START DATA EXTRACTS
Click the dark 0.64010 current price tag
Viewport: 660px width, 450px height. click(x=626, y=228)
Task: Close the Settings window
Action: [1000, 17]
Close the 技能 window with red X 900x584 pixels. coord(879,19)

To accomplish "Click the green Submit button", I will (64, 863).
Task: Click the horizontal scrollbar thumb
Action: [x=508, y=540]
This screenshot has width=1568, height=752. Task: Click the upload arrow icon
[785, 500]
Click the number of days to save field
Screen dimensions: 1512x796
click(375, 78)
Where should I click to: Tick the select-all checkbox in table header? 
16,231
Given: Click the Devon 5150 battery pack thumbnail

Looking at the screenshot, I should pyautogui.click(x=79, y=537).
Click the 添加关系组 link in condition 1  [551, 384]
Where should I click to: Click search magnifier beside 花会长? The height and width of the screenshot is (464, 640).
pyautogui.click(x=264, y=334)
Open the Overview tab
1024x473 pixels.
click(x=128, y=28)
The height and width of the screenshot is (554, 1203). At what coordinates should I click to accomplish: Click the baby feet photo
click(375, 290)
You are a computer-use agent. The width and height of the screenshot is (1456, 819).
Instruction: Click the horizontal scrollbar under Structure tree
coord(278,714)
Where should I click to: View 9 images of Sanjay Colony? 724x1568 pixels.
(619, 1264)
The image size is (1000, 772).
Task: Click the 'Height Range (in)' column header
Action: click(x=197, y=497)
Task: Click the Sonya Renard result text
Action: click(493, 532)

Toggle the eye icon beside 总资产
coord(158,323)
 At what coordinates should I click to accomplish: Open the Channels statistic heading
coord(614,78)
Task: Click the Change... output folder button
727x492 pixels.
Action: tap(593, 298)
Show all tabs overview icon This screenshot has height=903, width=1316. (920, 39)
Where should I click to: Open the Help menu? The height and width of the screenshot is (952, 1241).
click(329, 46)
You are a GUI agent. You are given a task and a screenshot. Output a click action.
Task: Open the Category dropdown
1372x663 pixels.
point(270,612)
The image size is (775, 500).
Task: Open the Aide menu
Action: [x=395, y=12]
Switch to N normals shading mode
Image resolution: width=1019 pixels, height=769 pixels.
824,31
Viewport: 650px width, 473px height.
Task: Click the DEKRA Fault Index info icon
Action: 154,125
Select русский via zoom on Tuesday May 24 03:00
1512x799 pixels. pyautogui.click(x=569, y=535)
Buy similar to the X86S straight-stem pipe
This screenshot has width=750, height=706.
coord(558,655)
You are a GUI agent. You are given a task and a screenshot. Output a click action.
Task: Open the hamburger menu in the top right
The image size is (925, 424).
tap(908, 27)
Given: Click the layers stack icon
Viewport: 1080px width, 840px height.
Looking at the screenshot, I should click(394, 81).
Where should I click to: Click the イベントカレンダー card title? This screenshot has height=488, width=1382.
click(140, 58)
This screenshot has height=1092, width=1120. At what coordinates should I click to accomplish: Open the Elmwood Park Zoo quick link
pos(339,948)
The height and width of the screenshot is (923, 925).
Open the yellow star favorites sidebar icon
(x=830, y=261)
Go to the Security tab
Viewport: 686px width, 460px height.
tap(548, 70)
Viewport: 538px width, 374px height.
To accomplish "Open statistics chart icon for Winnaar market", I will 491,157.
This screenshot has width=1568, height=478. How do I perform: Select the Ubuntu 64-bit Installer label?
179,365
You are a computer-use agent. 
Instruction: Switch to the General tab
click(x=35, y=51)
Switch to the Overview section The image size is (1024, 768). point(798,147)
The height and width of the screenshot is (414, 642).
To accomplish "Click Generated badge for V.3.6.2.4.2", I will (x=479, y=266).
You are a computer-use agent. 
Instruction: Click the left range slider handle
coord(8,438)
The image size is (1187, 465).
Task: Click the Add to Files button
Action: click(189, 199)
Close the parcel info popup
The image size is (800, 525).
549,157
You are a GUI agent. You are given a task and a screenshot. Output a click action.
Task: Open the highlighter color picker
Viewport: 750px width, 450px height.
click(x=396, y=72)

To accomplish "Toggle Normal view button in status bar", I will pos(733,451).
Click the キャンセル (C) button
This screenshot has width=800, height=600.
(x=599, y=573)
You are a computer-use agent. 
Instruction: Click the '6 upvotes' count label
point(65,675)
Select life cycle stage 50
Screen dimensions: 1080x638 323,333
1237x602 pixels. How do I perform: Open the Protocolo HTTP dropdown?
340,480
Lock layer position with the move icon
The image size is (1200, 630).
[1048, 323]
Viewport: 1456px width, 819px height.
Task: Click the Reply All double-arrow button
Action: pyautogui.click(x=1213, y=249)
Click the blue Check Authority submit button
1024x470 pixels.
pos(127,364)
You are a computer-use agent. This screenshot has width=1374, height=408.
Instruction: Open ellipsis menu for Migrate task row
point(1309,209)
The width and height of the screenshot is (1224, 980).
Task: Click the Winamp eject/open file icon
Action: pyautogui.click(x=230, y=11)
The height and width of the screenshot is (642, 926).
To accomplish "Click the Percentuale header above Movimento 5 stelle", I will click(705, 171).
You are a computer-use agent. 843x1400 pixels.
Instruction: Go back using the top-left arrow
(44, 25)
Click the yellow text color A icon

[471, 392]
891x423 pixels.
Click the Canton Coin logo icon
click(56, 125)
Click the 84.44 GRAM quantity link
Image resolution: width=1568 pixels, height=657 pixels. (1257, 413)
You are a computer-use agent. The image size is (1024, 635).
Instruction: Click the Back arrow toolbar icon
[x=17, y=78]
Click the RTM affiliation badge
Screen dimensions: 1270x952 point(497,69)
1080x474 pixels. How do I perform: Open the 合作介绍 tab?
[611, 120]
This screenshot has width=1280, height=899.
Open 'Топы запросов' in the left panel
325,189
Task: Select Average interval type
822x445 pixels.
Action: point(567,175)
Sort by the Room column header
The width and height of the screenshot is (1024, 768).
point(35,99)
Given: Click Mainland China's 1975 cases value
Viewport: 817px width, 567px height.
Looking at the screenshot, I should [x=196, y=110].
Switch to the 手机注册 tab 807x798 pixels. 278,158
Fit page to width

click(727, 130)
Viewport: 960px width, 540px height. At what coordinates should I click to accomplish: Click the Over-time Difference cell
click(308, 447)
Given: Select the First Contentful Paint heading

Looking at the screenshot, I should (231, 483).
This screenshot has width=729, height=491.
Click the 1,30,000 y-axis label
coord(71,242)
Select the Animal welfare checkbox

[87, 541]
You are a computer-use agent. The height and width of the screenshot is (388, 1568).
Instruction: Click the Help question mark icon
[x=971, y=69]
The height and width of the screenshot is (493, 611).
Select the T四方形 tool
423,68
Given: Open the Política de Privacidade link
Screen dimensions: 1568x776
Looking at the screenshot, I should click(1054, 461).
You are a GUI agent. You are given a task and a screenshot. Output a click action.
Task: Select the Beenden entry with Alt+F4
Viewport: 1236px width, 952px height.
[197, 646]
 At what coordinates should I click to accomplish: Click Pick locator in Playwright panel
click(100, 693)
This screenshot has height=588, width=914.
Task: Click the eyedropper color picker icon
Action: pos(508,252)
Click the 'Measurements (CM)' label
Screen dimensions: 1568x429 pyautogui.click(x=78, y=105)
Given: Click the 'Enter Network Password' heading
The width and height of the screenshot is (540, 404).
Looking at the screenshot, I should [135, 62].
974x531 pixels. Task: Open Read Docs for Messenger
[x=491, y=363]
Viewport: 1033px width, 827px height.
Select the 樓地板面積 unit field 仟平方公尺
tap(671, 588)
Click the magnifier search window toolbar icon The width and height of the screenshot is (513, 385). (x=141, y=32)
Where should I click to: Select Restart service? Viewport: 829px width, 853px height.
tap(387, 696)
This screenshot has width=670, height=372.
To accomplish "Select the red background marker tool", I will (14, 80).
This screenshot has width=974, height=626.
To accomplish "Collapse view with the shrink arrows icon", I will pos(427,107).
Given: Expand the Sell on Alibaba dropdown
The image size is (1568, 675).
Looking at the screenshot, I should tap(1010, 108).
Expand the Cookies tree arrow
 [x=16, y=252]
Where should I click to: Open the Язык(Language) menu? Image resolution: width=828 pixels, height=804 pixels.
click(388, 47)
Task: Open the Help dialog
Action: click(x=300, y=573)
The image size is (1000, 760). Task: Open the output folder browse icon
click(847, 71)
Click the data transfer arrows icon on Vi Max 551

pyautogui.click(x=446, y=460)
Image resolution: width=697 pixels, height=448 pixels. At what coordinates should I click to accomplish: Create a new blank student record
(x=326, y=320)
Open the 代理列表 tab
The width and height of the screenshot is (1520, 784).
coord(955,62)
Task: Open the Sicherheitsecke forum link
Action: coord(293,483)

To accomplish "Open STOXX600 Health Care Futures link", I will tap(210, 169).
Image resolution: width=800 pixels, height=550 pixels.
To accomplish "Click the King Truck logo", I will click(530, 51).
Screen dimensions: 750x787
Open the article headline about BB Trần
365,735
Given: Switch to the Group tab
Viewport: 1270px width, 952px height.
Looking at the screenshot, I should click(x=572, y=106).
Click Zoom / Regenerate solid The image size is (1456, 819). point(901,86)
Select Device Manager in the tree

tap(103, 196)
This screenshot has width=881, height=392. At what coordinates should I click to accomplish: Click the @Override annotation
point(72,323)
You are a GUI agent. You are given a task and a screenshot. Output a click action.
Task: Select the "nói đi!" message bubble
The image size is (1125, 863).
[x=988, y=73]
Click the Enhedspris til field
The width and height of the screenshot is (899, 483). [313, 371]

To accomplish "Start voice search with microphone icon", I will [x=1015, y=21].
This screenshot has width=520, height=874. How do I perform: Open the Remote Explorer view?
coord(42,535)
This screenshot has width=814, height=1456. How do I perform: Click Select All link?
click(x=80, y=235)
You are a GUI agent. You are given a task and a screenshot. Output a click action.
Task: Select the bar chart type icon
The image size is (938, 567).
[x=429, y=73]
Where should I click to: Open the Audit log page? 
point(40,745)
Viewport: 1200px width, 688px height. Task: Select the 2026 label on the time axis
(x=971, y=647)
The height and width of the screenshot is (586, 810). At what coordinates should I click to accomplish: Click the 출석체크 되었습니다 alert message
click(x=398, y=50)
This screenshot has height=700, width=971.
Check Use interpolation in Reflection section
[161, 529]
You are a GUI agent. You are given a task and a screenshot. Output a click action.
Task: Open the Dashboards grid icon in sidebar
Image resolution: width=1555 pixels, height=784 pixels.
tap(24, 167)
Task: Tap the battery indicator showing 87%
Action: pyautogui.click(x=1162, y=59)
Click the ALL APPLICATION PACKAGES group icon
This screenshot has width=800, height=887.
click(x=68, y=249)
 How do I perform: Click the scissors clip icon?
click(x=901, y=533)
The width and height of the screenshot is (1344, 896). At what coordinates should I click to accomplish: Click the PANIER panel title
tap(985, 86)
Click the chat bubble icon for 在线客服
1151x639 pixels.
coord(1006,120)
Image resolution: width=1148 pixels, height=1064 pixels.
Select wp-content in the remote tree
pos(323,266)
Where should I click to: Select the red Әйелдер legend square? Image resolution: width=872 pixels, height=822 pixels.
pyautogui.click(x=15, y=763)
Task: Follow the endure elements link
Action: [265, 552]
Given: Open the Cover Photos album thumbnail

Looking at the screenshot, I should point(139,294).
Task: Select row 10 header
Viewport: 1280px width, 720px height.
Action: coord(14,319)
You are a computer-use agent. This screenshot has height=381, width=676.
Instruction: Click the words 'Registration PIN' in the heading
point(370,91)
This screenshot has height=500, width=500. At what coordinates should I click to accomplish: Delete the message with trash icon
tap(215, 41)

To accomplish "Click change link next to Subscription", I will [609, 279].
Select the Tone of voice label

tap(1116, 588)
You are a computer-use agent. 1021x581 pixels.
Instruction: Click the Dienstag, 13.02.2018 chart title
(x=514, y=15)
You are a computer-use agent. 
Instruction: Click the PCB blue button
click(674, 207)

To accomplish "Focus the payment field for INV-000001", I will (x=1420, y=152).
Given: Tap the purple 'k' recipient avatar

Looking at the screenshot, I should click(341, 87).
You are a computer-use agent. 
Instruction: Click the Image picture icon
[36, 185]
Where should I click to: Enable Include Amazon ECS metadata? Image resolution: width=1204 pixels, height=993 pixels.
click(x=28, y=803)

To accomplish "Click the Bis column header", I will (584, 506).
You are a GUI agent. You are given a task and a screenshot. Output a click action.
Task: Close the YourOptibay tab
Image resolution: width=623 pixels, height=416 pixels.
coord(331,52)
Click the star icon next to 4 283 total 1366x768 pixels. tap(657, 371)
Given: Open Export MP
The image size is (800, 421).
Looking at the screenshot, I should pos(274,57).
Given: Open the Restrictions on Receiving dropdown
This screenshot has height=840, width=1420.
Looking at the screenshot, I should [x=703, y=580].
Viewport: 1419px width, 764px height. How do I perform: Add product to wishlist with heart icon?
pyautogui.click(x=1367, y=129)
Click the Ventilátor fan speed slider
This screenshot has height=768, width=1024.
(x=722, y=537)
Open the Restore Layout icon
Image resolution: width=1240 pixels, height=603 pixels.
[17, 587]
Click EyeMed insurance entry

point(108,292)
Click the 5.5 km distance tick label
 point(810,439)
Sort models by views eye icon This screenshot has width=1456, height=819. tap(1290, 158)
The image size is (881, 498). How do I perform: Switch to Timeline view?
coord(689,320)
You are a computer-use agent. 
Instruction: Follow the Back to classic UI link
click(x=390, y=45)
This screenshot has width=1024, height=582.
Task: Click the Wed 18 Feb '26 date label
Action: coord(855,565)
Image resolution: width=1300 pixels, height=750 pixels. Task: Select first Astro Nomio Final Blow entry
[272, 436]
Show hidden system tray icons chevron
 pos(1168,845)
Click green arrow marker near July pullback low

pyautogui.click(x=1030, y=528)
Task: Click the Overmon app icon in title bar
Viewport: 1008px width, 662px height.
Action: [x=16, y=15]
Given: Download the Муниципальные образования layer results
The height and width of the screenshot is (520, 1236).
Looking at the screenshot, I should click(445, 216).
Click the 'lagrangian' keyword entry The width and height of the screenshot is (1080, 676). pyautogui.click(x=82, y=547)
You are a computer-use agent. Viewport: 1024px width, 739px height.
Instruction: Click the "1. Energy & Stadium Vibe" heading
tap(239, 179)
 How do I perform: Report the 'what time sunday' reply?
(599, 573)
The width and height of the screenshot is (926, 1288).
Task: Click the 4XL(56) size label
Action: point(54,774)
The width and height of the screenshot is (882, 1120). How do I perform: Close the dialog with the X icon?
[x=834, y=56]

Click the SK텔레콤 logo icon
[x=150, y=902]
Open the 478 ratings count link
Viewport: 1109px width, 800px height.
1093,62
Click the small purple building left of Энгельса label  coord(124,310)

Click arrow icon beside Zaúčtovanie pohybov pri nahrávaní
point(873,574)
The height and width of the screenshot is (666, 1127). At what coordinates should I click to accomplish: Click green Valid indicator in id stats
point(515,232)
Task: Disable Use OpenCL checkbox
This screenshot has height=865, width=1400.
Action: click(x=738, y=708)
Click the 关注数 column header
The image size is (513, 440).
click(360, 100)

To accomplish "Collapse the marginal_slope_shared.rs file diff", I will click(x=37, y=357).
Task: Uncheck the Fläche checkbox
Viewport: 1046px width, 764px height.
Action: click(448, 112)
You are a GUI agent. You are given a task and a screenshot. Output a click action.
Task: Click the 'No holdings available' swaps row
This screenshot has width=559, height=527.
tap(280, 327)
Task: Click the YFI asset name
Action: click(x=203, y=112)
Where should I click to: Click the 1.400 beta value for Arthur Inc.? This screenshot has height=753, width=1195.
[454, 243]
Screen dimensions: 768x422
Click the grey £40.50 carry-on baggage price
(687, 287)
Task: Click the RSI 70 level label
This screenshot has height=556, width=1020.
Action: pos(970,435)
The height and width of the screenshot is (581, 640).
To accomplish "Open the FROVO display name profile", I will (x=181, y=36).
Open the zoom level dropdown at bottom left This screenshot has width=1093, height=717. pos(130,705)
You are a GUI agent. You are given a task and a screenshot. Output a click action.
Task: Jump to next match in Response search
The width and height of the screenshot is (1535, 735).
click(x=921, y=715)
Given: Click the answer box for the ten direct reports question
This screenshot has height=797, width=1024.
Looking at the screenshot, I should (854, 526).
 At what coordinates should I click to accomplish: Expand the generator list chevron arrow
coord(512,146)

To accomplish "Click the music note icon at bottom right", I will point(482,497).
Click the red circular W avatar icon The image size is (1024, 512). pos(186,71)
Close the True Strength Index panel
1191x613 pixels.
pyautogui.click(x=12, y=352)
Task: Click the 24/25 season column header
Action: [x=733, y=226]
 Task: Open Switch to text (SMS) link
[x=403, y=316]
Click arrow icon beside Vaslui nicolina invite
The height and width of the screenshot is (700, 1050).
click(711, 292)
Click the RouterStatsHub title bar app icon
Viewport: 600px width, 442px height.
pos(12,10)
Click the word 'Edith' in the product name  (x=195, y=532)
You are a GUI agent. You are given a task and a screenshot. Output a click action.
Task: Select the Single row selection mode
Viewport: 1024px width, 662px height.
END DATA EXTRACTS
- _TASK TO COMPLETE_:
Using the records above, find and show each line with the string "next".

- _YOUR RESPONSE_:
To accomplish "Click change link next to Subscription", I will [609, 279].
Click the star icon next to 4 283 total 1366x768 pixels. tap(657, 371)
Task: Jump to next match in Response search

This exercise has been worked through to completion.